Cependant, il est suggéré que le manque d’équipement nuit à l’efficacité des gardes-parc (Caro

et al., 2000; Brockelman et al., 2002; Holerm et al., 2007). La plupart des gardes

communautaires n’ont pas les droits légaux ou le budget nécessaire pour avoir l’équipement requis. Toutefois, cette lacune peut être compensée par une bonne communication entre les

communautés locales, les gardes communautaires et la brigade de gardes-parc traditionnels. Effectivement, les gardes communautaires peuvent demander de l’aide auprès de gardes-parc équipés pour effectuer certaines opérations ou encore pour du renfort immédiat (Holerm et al., 2007). Cette communication, sollicitée par le mode de gestion participative, est rendu possible grâce à la plate-forme de discussion qui regroupe les représentants de chaque groupe impliqué dans le renforcement de la protection et par des équipements de communication sur le terrain.
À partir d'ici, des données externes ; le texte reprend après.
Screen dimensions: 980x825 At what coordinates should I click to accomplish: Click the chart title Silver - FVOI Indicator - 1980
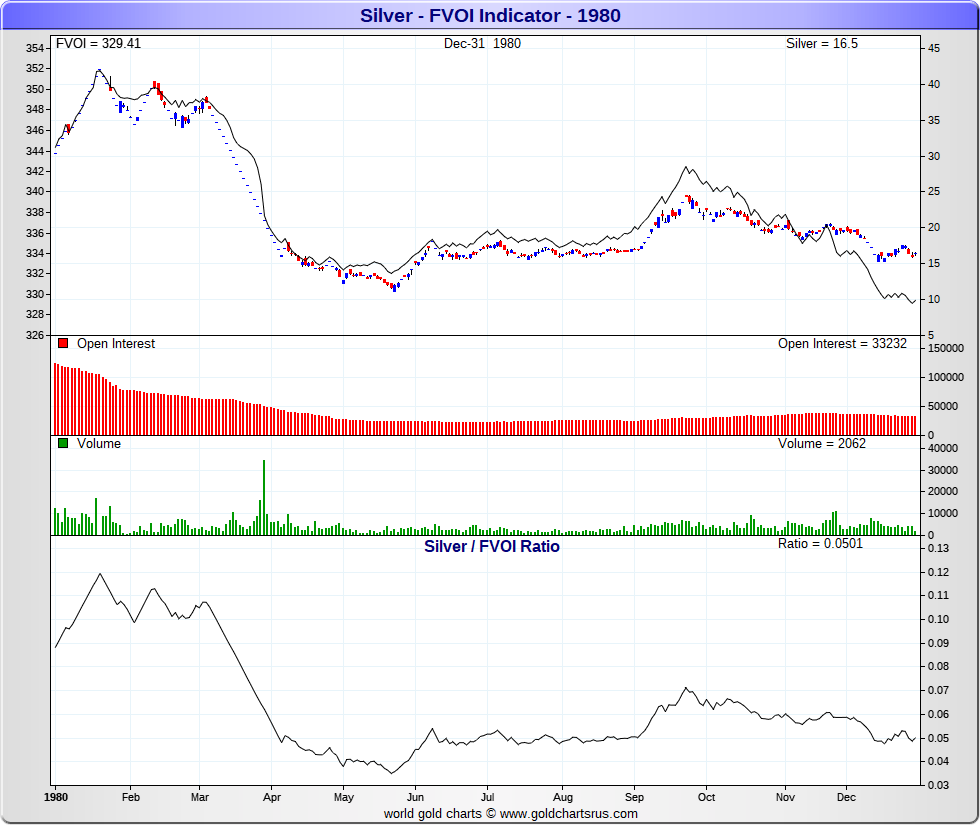(x=490, y=15)
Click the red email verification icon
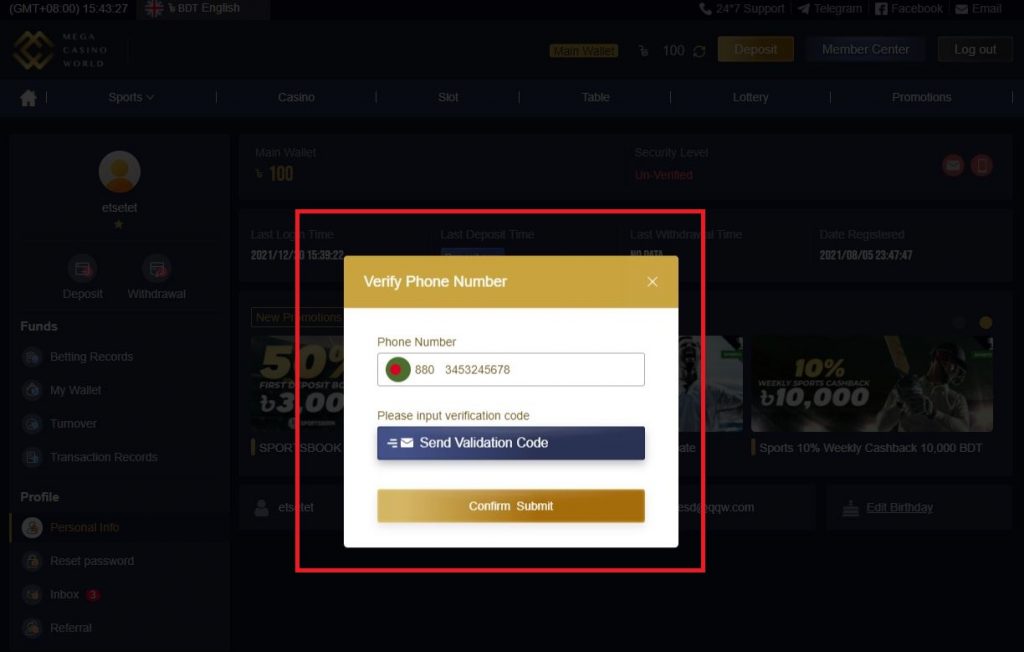This screenshot has height=652, width=1024. tap(953, 165)
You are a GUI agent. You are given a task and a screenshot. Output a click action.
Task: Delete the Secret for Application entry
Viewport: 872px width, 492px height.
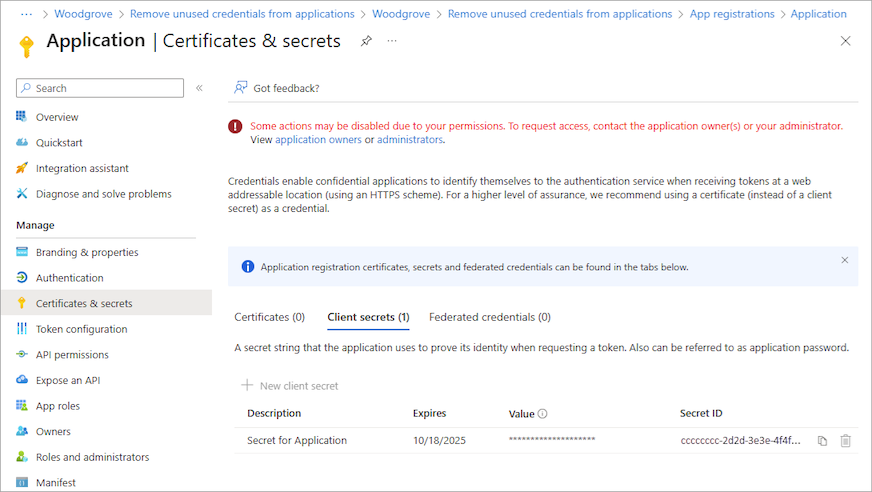tap(846, 441)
Le parc national de Lobéké bénéficie d’une gestion participative avancée. Un groupe de 26 gardes-parc issus des villages de la région, incluant deux pygmées Baka, ont été recrutés par le comité décisionnel en fonction de leur intérêt marqué pour la conservation et de leurs talents en communication. L’efficacité de ce groupe de garde réside dans son alliance et sa bonne communication avec les villages voisins. Chaque village possède une unité désignée pour patrouiller son territoire. Selon les observations locales par les villageois, seulement deux ans après le recrutement des gardes-parc, le braconnage avait pratiquement cessé dans le parc national de Lobéké et ses zones tampons (Usongo et Nkanje, 2004).
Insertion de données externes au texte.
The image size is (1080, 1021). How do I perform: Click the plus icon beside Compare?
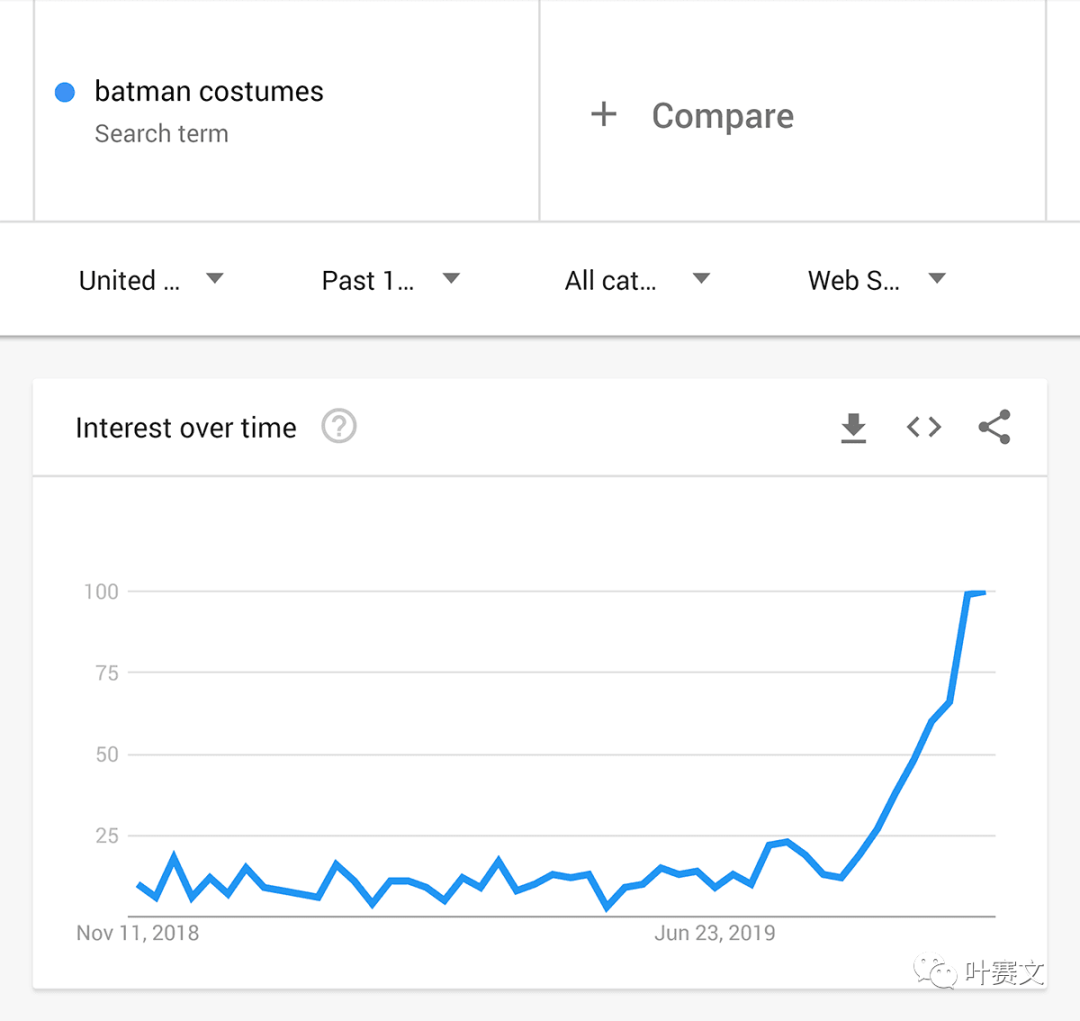[603, 114]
Une étude a démontré que l’efficacité de la brigade de gardes du parc national du Serengeti, formée des TANAPA Rangers, des gardes de district et des gardes communautaires a été améliorée par la mise en place d’une gestion participative en zone tampon. Les connaissances locales des gardes communautaires ainsi que leur bonne collaboration avec les communautés ont permis de repérer plus rapidement les braconniers et de maximiser l’efficacité des patrouilles. Cette étude suggère qu’avec une collaboration renforcée entre les trois groupes de gardes et l’autorité du parc national, les taux de détection et d’arrestation seraient grandement améliorés (Holerm et al., 2007).
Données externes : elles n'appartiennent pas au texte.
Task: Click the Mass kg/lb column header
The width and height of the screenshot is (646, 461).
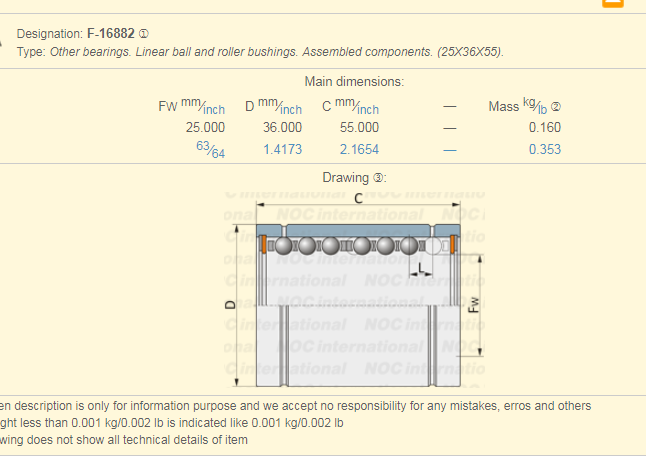Action: 518,106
Cependant, si la gestion participative ne permet pas un réel support local envers la conservation, l’efficacité de la brigade de gardes-parc n’est pas assurée. Dans le parc national du Mont Elgon, des lacunes dans l’implantation de la gestion participative dont l’imposition forcée des accords et le manque de pouvoir décisionnel attribué aux communautés n’ont pas

permis d’obtenir le support local. Au contraire, les communautés locales offrent une forte résistance envers le mécanisme de renforcement de la protection, et ce malgré l’implantation de la gestion participative. Effectivement, les communautés utilisent une panoplie de moyens afin de conserver un accès illégal aux ressources naturelles tout en conservant une image positive au sein du parc national. Par exemple, elles signent des accords de gestion sans les respecter, ce qui sous-estime le nombre d’activités illégales, laissent les sentiers et les routes en mauvais état, ce qui nuit aux patrouilles, soudoient certains gardes-parc afin de continuer à exercer leurs activités illégales et confrontent physiquement les gardes-parcs non corrompus créant des zones inaccessibles aux patrouilleurs (Norgrove et Hulme, 2006).

Somme toute, le mode de gestion participative engendre un impact positif intermédiaire sur l’efficacité des gardes-parc grâce aux connaissances des gardes communautaires et au réseau de surveillance créé avec les communautés locales. L’importance de cet impact dépend une foi de plus du niveau de support local et des ressources financières disponibles. Néanmoins, le mode de gestion participative offre une alternative peu coûteuse et durable au mécanisme de protection conventionnel. Effectivement, l’augmentation de l’efficacité des gardes-parc limite les coûts d’opération du renforcement de la protection dans les parcs nationaux. De plus, le mode de gestion participative favorise une approche socialement sensible ce qui rend le mécanisme de protection moins controversé et plus acceptable.